Targeting lncRNA DDIT4‐AS1 Sensitizes Triple Negative Breast Cancer to Chemotherapy via Suppressing of Autophagy

In this study, it is found that the lncRNA, DNA damage inducible transcript 4 antisense RNA1 (DDIT4‐AS1), is highly expressed in triple‐negative breast cancer (TNBC) cell lines and tissues due to H3K27 acetylation in the promoter region, and promotes the proliferation, migration, and invasion of TNBC cells via activating autophagy. Mechanistically, it is shown that DDIT4‐AS1 induces autophagy by stabilizing DDIT4 mRNA via recruiting the RNA binding protein AUF1 and promoting the interaction between DDIT4 mRNA and AUF1, thereby inhibiting mTOR signaling pathway. Furthermore, silencing of DDIT4‐AS1 enhances the sensitivity of TNBC cells to chemotherapeutic agents such as paclitaxel both in vitro and in vivo. Using a self‐activatable siRNA/drug core–shell nanoparticle system, which effectively deliver both DDIT4‐AS1 siRNA and paclitaxel to the tumor‐bearing mice, a significantly enhanced antitumor activity is achieved. Importantly, the codelivery nanoparticles exert a stronger antitumor effect on breast cancer patient‐derived organoids.
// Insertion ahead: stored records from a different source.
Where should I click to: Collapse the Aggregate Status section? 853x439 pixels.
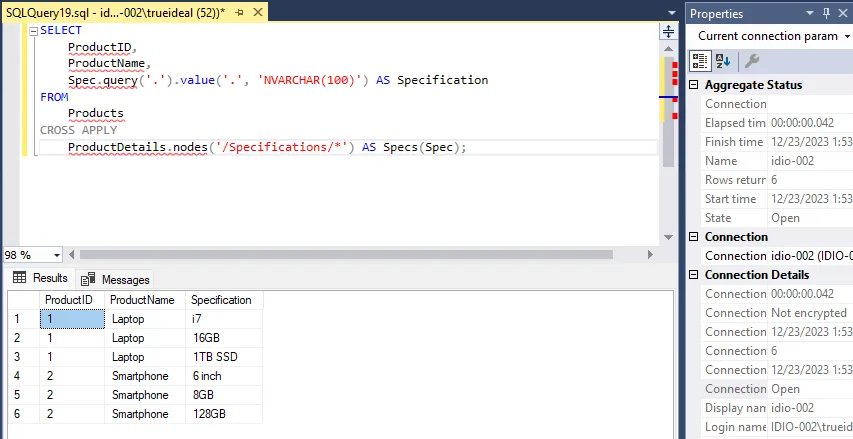pos(695,85)
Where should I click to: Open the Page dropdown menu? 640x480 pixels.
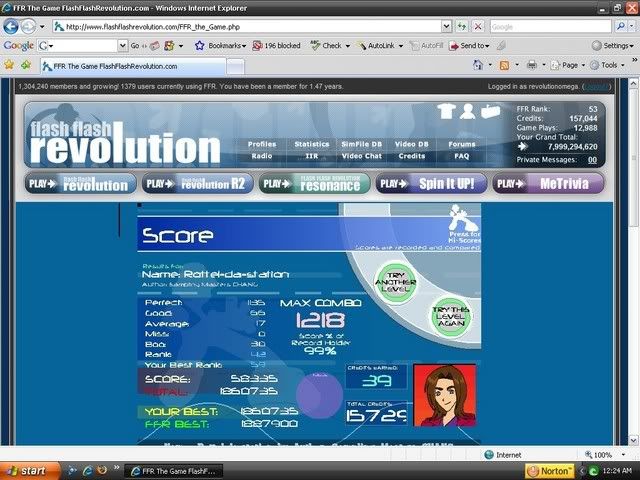click(571, 65)
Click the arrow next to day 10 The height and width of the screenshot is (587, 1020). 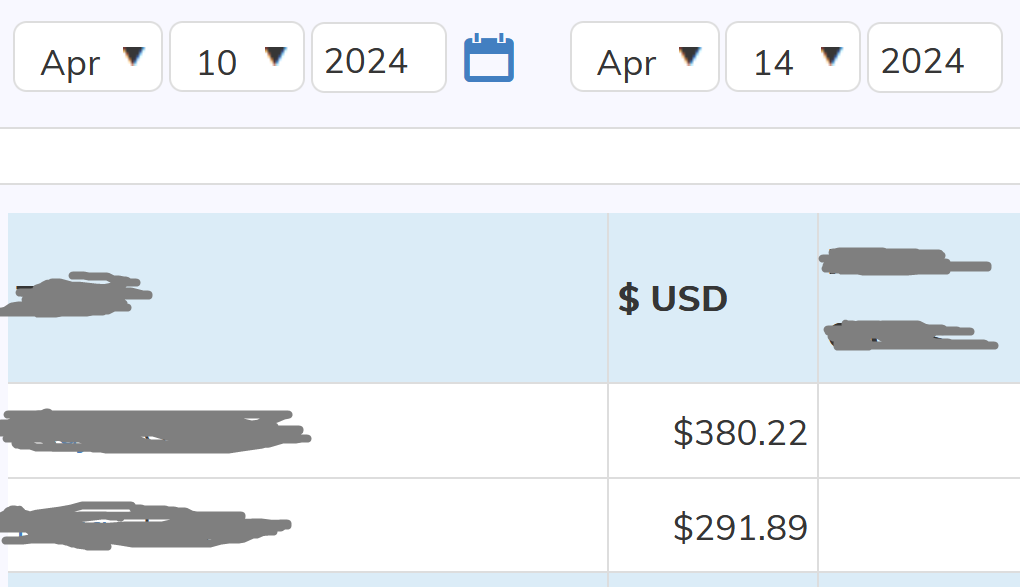pyautogui.click(x=276, y=57)
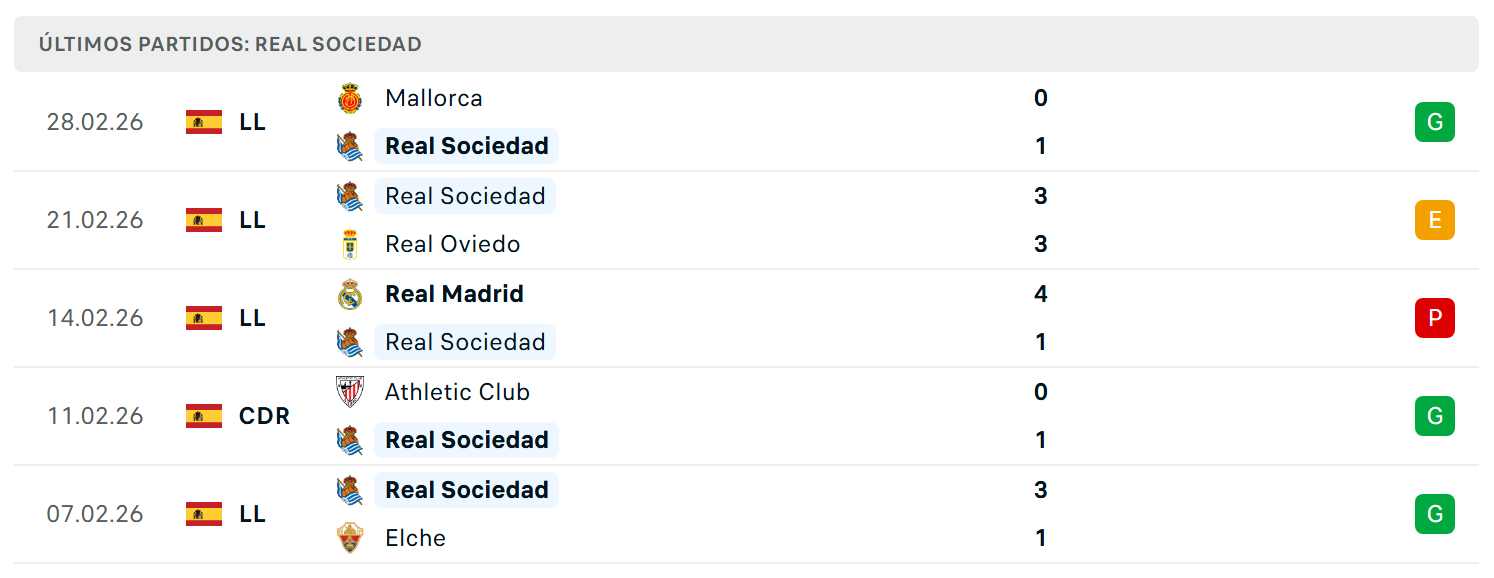Screen dimensions: 1494x578
Task: Select the CDR competition label
Action: [x=265, y=416]
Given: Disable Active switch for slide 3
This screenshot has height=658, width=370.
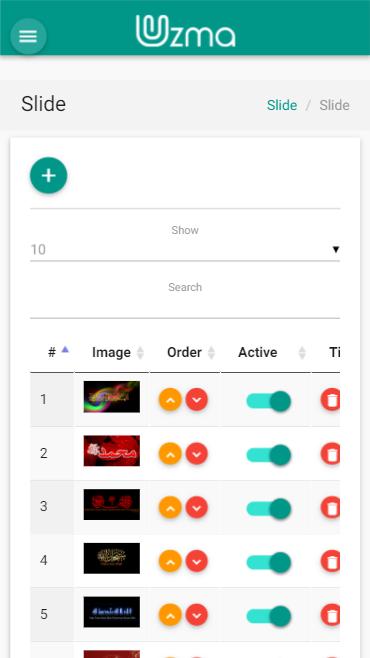Looking at the screenshot, I should pyautogui.click(x=268, y=509).
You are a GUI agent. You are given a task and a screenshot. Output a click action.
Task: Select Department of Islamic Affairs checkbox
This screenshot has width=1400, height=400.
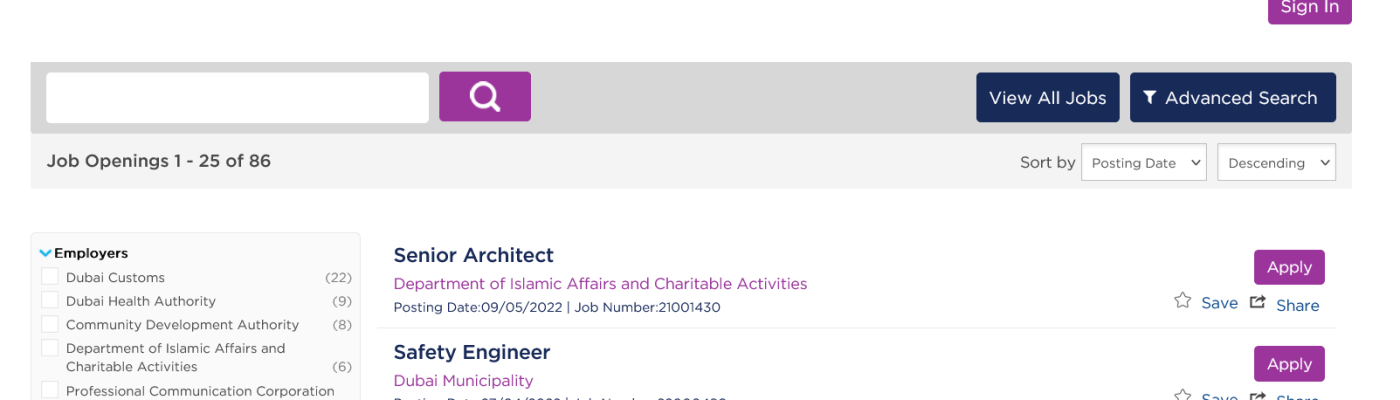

These findings indicate that lncRNA DDIT4‐AS1‐mediated activation of autophagy promotes progression and chemoresistance of TNBC, and targeting of DDIT4‐AS1 may be exploited as a new therapeutic approach to enhancing the efficacy of chemotherapy against TNBC.

DNA damage inducible transcript 4 antisense RNA1 (DDIT4‐AS1) is identified as a oncogenic lncRNA in triple‐negative breast cancer (TNBC). Mechanistically, DDIT4‐AS1 stabilizes DDIT4 mRNA via recruiting the RNA binding protein AUF1, which subsequently inactivates mTORC1 and induces cyto‐protective autophagy. A smart metal–organic framework nanosystem is fabricated to effectively load DDIT4‐AS1 siRNA and paclitaxel (PTX) for the treatment of TNBC.